A exposição é dividida em eixos temáticos ambientados ao longo das salas do Palacete. Um deles foi intitulado de “Trânsitos Culturais” apresentando rótulos e medalhas concedidas às comissões paranaenses em feiras internacionais e industriais, entre elas a icônica Exposição Internacional da Filadélfia de 1876, que contou com a presença do imperador brasileiro Dom Pedro II. Londres, Filadélfia, Rio de Janeiro, Turim e Bruxelas foram alguns dos destinos da erva-mate paranaense.

Medalha Exposição Internacional de Turin, 1911. Crédito – Divulgação.

Nesta sala, também são apresentados rótulos ervateiros do acervo do MUPA. “Esses rótulos foram peças que, apesar de sua existência efêmera, foram fundamentais na construção de um imaginário ervateiro. O surgimento da indústria litográfica e a utilização dessa nova técnica, menos artesanal, garantia volume e novos recursos visuais, com formas e cores modernas”, contextualiza Cecília Bergamo, pesquisadora da equipe de curadoria da mostra.

A sala botânica apresenta duas exsicatas de Ilex paraguariensis coletadas pelo professor Gerdt Hatschbach provenientes do acervo do Museu Botânico de Curitiba, além de um exemplar do livro do naturalista francês Auguste de Saint-Hilaire traduzido por David Carneiro e uma obra sonora com memórias ervateiras. “Essa sala faz uma ponte com a exposição “Eu Memória, Eu Floresta: História Oculta” em cartaz no Museu Paranaense a qual reverbera a ancestralidade desta planta nativa e coloca em perspectiva a ampliação da noção de patrimônio ervateiro”, complementa Rafaela Tasca.

Andersen e a erva-mate
Com texto do crítico de arte Adolfo Montejo Navas, a exposição apresenta uma mostra de câmara com paisagens e cenas de gênero realizadas pelo pintor Alfredo Andersen. “A coincidência dos tempos das coisas, 200 anos do conhecimento científico da erva-mate e 160 do nascimento do pintor, são duas efemérides convergentes em destaque recíproco, mas não por acaso do calendário como pela contiguidade histórica que compartilham juntos, como revela a representação ligada à cultura da erva-mate, a sua iconografia e simbologia, na qual o artista participou.”, escreve Navas em seu texto “Alfredo Andersen e a erva-mate (convergência e vice-versa)”.

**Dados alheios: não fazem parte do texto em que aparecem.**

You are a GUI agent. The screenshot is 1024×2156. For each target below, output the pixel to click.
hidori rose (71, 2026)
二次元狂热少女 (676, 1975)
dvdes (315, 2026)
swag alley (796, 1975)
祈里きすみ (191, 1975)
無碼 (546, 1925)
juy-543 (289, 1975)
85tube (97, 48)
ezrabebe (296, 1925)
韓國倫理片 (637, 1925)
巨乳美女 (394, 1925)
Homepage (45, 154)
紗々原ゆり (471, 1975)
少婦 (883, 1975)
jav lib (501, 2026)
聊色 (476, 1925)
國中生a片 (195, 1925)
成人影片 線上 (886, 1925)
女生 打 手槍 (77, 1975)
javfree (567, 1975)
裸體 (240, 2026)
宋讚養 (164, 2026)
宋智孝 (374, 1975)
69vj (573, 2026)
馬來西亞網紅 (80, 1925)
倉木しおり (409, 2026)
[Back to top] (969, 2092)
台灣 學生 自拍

Crédito – Marcelo Almeida.

“Nos alegra ver o legado de Alfredo Andersen ganhando presença em exposições que enaltecem a cultura e as raízes do estado do Paraná, algo que lhe era muito caro e que retratou de forma tão singular. Parabenizamos o BRDE e à equipe do Espaço Cultural BRDE – Palacete dos Leões por esta exposição que destaca a importância da erva-mate”, comenta Wilson Andersen Ballão, bisneto do pintor e também presidente da Sociedade Amigos de Alfredo Andersen.

Arte contemporânea
Para compor a programação, a sala da torre do Palacete recebe o site-specific “Verde é o Verde” da artista Eliane Prolik “um verde que se cheira, que se materializa no ar”, como descreve o curador Adolfo Montejo Navas.

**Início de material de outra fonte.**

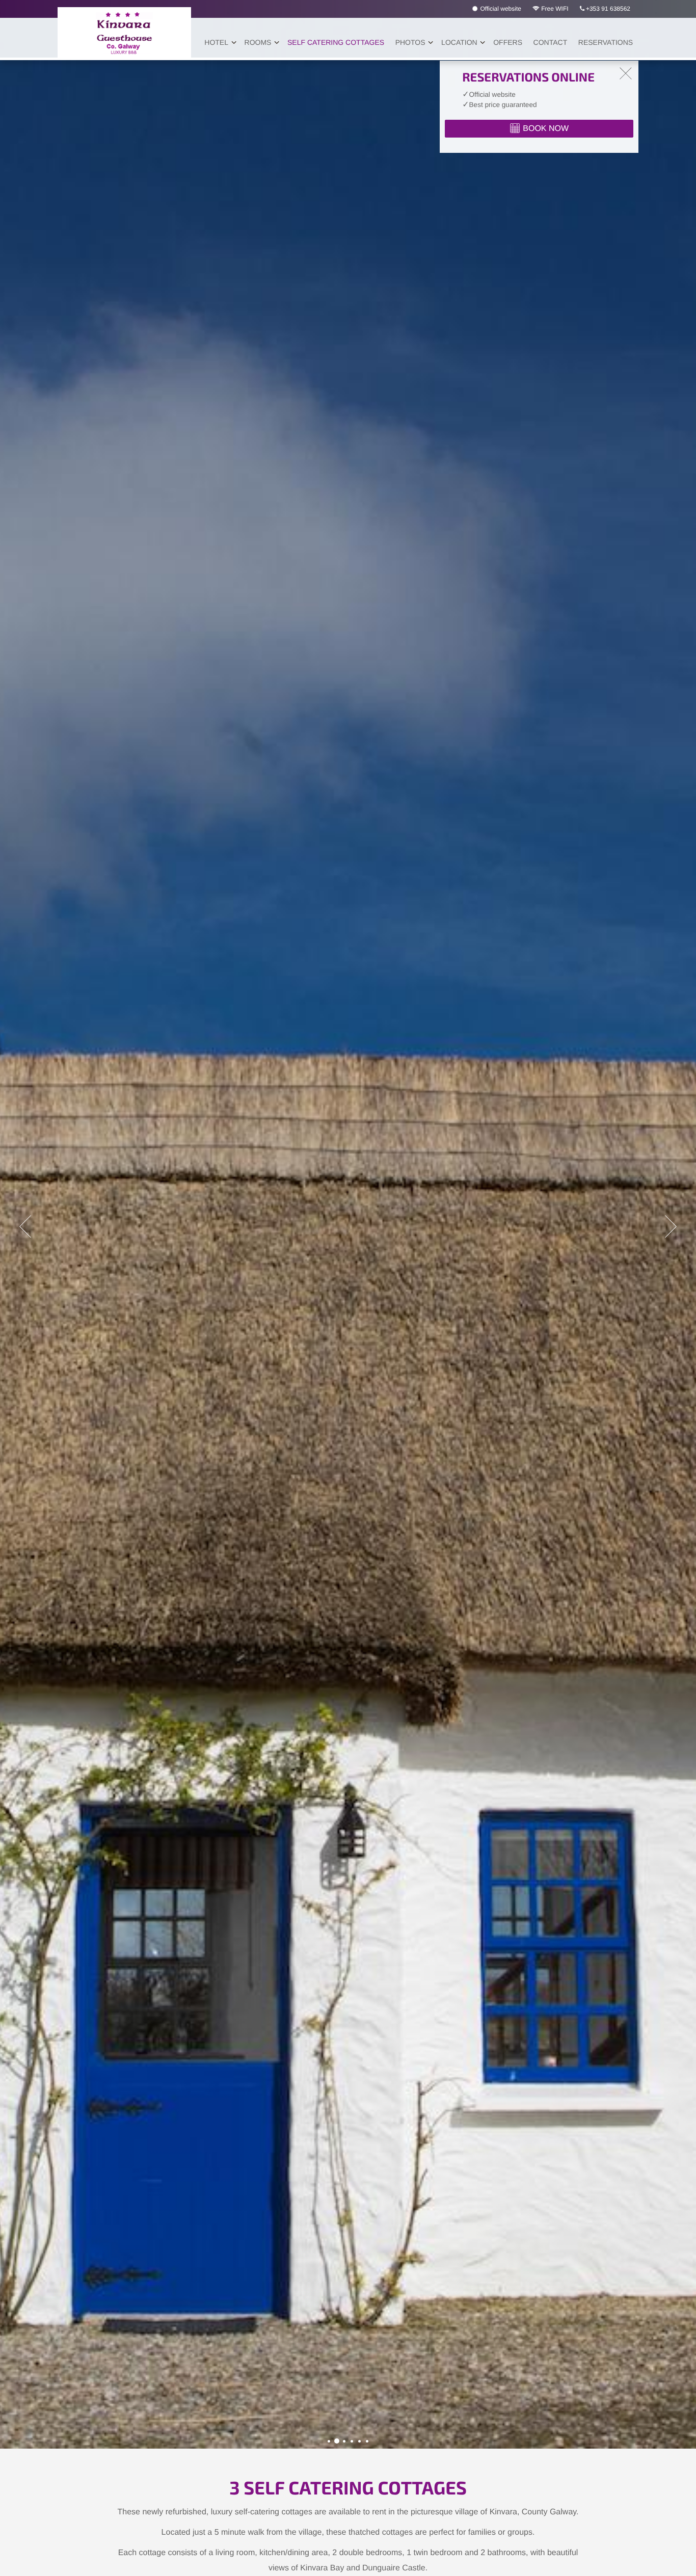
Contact (550, 42)
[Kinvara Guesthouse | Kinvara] (329, 2441)
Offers (507, 42)
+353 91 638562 (607, 8)
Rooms (258, 42)
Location (459, 42)
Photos (410, 42)
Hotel (216, 42)
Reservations (605, 42)
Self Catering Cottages (335, 42)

Também há uma sala dedicada à leitura contemporânea da obra de Andersen com um conjunto de trabalhos das artistas Eliane Prolik e Larissa Schip com releituras das obras de Andersen, entre elas “Vista Geral de Curitiba”, de 1904, e “Sapeco da erva-mate” de 1905. O ambiente será um dos palcos para as atividades da Semana Andersen de 2021.

Eliane Prolik – Verde é o Verde. Crédito – Divulgação.

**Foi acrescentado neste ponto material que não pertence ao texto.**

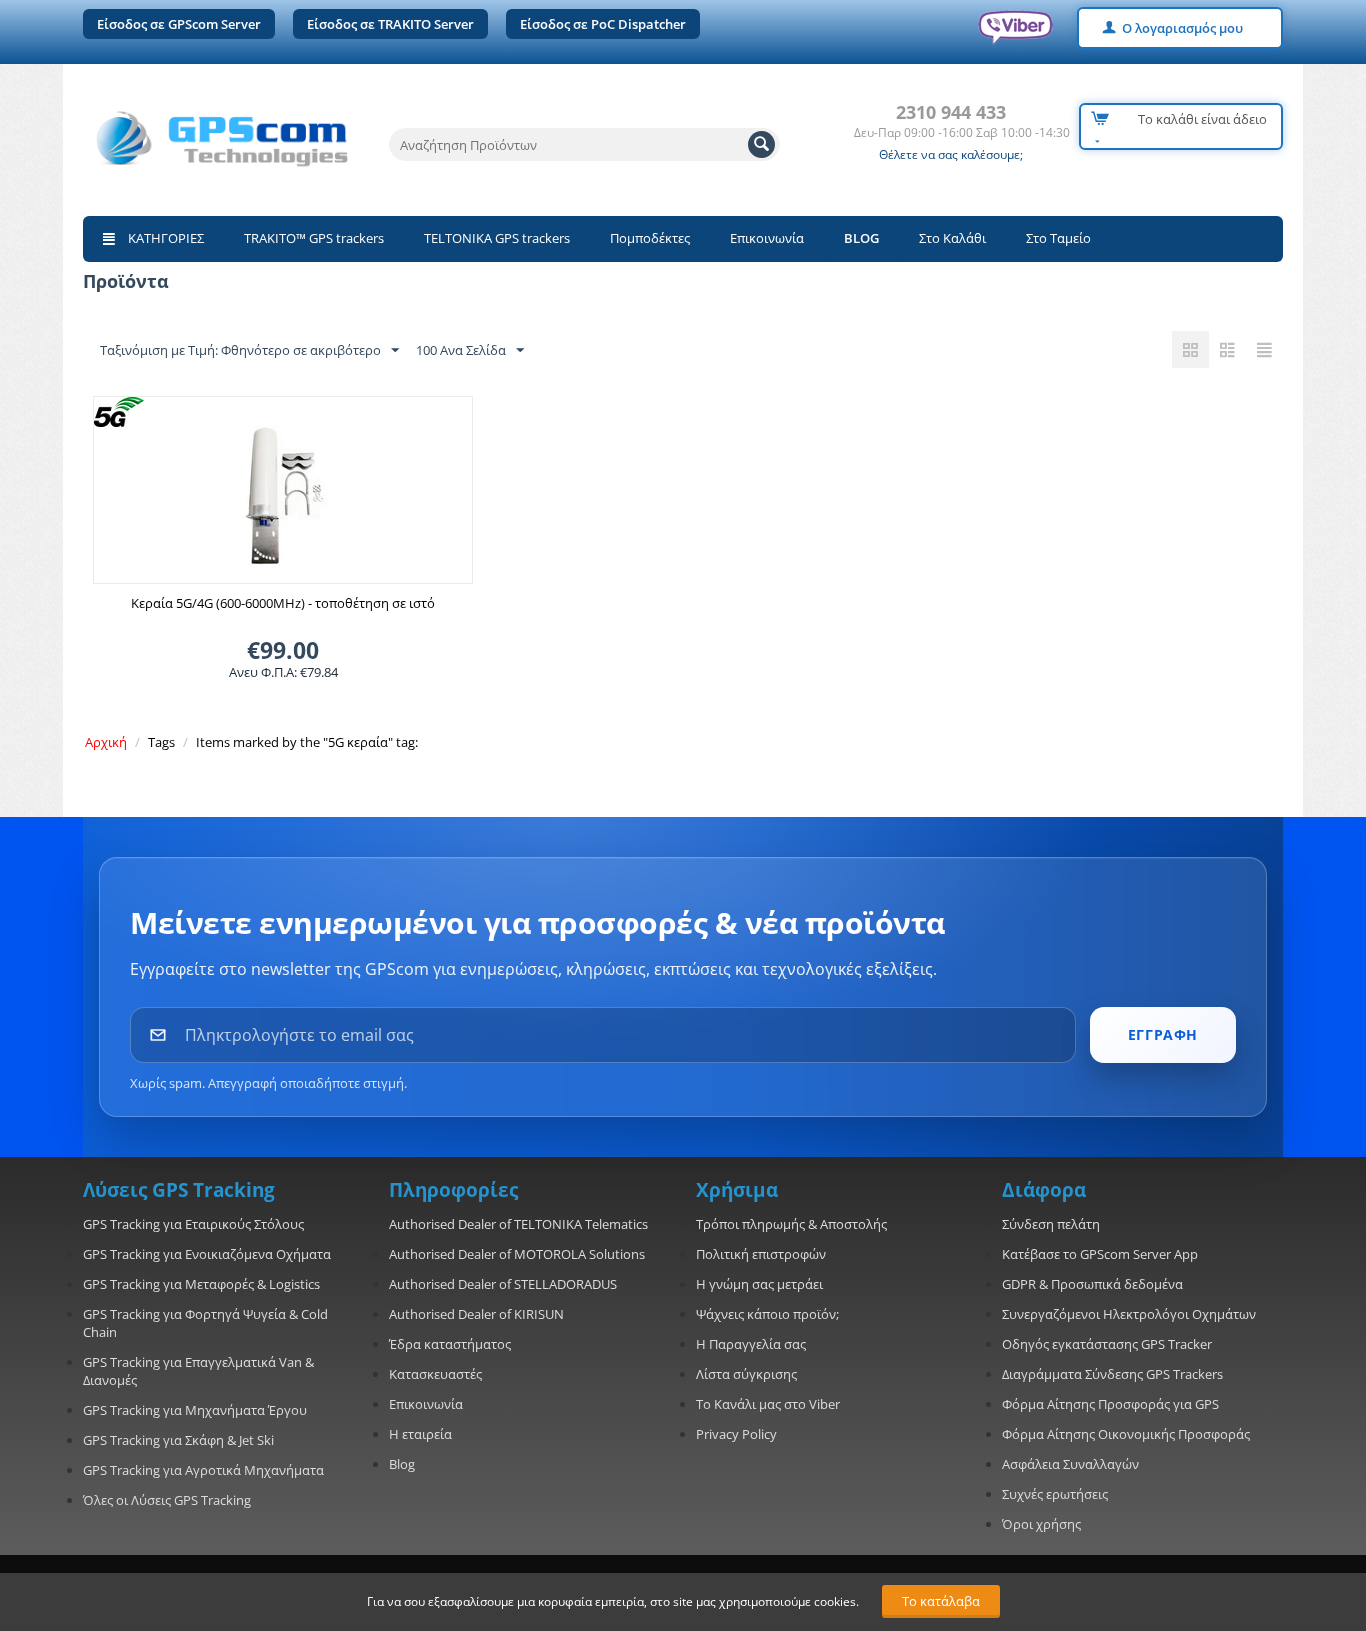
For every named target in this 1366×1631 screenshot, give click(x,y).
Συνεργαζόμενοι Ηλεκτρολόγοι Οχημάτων (1129, 1314)
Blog (402, 1464)
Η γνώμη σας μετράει (759, 1284)
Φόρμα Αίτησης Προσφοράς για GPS (1110, 1404)
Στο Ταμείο (1058, 238)
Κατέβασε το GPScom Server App (1100, 1254)
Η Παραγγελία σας (751, 1344)
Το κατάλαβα (941, 1601)
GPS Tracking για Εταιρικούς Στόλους (193, 1224)
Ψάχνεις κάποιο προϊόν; (767, 1314)
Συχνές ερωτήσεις (1055, 1494)
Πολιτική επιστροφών (761, 1254)
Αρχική (106, 742)
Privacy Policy (736, 1434)
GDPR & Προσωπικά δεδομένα (1092, 1284)
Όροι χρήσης (1041, 1524)
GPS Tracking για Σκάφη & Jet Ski (178, 1440)
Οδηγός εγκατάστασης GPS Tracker (1107, 1344)
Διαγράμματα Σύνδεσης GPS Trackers (1112, 1374)
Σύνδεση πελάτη (1051, 1224)
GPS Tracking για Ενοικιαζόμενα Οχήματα (207, 1254)
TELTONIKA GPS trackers (497, 238)
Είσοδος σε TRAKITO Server (390, 24)
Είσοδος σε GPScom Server (179, 24)
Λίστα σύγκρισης (746, 1374)
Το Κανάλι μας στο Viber (768, 1404)
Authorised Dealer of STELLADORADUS (503, 1284)
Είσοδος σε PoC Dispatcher (603, 24)
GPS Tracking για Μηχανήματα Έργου (195, 1410)
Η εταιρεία (420, 1434)
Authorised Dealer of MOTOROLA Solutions (517, 1254)
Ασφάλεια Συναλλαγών (1070, 1464)
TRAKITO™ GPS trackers (314, 238)
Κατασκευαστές (435, 1374)
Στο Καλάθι (952, 238)
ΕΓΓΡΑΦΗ (1163, 1034)
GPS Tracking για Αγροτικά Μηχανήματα (203, 1470)
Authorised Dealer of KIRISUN (476, 1314)
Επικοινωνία (767, 238)
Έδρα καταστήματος (450, 1344)
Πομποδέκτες (650, 238)
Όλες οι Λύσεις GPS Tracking (167, 1500)
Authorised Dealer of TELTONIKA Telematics (518, 1224)
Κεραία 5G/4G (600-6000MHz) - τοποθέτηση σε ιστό (283, 603)
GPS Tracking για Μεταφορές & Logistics (201, 1284)
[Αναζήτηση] (761, 144)
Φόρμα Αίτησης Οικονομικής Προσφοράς (1126, 1434)
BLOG (861, 238)
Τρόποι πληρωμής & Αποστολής (791, 1224)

Os trabalhos instalados das salas contemporâneas ficarão em cartaz até 26 de novembro de 2021 e podem ser visitados por meio de agendamento no site www.brde.com.br/palacete.

Serviço:

– Exposição “Narrativas e Poéticas do Mate”
Programa Circuito Ampliado – Acervos em Circulação / Em parceria com o Museu Paranaense
A partir de 27 de outubro de 2021

– Andersen e a Erva-Mate
Em parceria com a Sociedade Amigos de Alfredo Andersen
Sala 2
Em cartaz até 26 de novembro de 2021.

– Verde é o Verde
Instalação da artista Eliane Prolik com curadoria de Adolfo Montejo Navas.
Sala da Torre
Em cartaz até 26 de novembro de 2021.

Horário de visitação: de terça a sexta (14h às 17h), somente mediante agendamento: www.brde.com.br/palacete.